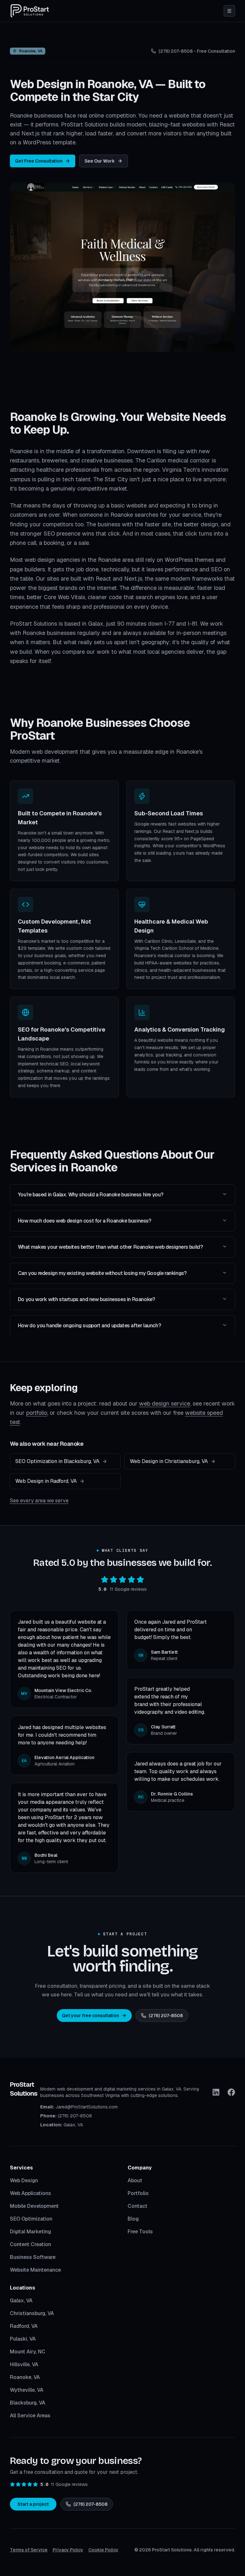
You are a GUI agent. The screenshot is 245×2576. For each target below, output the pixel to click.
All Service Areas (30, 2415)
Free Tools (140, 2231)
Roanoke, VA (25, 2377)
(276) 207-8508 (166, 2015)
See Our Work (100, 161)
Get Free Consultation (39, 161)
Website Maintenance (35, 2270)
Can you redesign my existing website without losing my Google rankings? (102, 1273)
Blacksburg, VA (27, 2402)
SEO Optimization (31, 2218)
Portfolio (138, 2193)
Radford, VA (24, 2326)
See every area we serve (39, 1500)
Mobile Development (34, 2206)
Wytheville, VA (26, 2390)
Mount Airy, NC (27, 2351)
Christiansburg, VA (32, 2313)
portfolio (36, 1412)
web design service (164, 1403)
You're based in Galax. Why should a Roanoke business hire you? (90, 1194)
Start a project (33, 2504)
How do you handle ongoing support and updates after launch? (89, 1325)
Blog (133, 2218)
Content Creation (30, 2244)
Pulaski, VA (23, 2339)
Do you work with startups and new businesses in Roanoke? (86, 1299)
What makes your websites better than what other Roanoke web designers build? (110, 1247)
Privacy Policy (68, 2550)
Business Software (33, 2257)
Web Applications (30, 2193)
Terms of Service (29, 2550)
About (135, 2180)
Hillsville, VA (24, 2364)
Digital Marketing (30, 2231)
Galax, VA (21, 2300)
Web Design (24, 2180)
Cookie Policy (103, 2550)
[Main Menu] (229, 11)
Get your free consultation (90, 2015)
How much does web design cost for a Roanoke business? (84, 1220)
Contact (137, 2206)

□ □ □

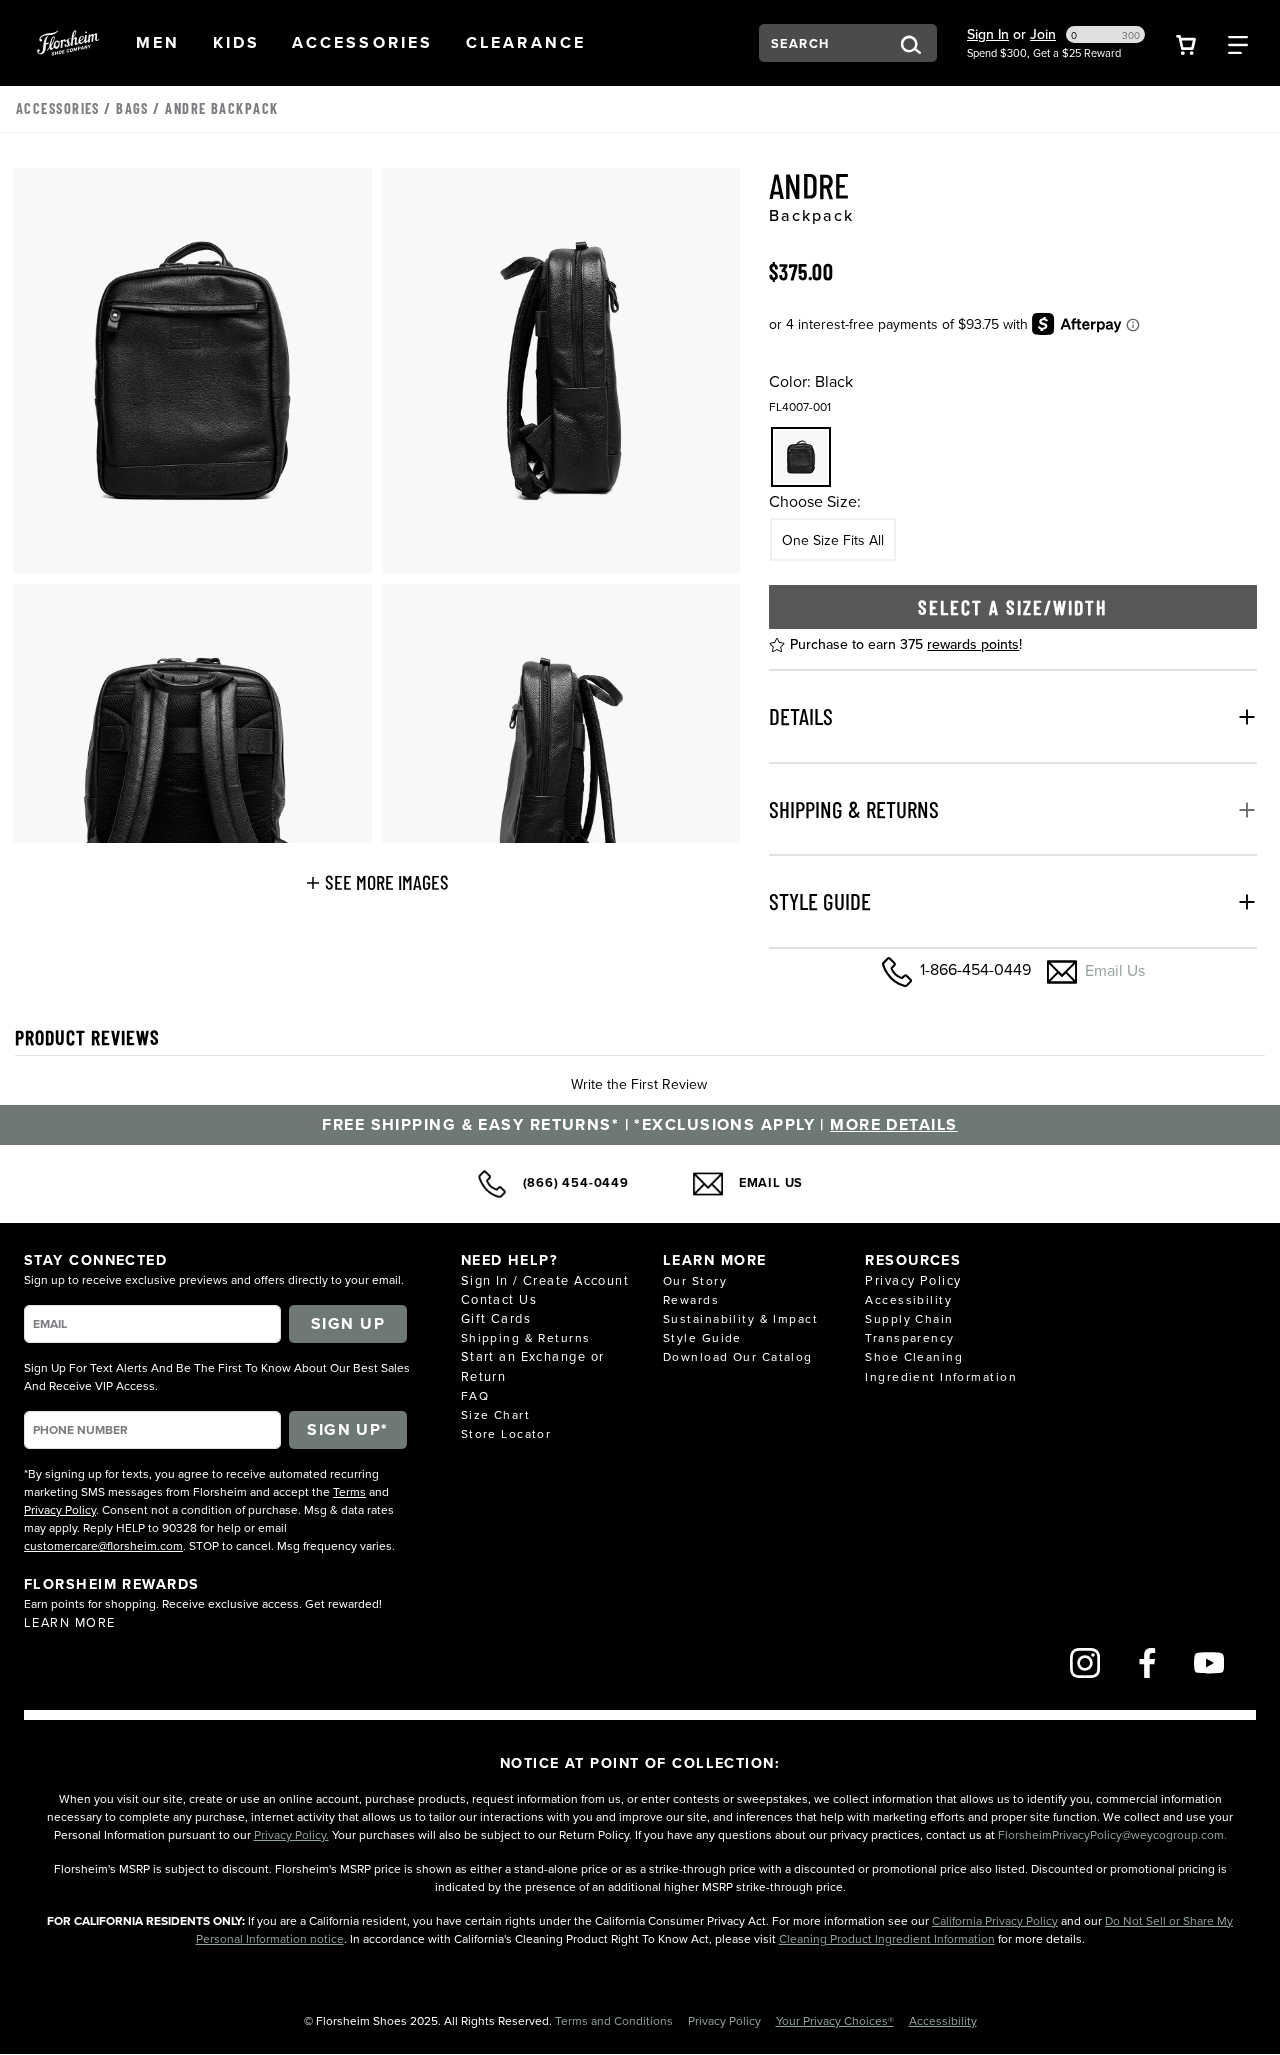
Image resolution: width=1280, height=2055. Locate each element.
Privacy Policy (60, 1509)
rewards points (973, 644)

□ □ □

Task item>
Could you write out, exactly as they stand, only the lines above that begin at the line with "You are a GUI" and stop after the line with "Contact (137, 2206)"?

Response for this exercise>
You are a GUI agent. The screenshot is 245×2576. For each target below, output the pixel to click.
All Service Areas (30, 2415)
Free Tools (140, 2231)
Roanoke, VA (25, 2377)
(276) 207-8508 (166, 2015)
See Our Work (100, 161)
Get Free Consultation (39, 161)
Website Maintenance (35, 2270)
Can you redesign my existing website without losing my Google rankings? (102, 1273)
Blacksburg, VA (27, 2402)
SEO Optimization (31, 2218)
Portfolio (138, 2193)
Radford, VA (24, 2326)
See every area we serve (39, 1500)
Mobile Development (34, 2206)
Wytheville, VA (26, 2390)
Mount Airy, NC (27, 2351)
Christiansburg, VA (32, 2313)
portfolio (36, 1412)
web design service (164, 1403)
You're based in Galax. Why should a Roanoke business hire you? (90, 1194)
Start a project (33, 2504)
How do you handle ongoing support and updates after launch? (89, 1325)
Blog (133, 2218)
Content Creation (30, 2244)
Pulaski, VA (23, 2339)
Do you work with startups and new businesses in Roanoke? (86, 1299)
What makes your websites better than what other Roanoke web designers build? (110, 1247)
Privacy Policy (68, 2550)
Business Software (33, 2257)
Web Applications (30, 2193)
Terms of Service (29, 2550)
About (135, 2180)
Hillsville, VA (24, 2364)
Digital Marketing (30, 2231)
Galax, VA (21, 2300)
Web Design (24, 2180)
Cookie Policy (103, 2550)
[Main Menu] (229, 11)
Get your free consultation (90, 2015)
How much does web design cost for a Roanoke business? (84, 1220)
Contact (137, 2206)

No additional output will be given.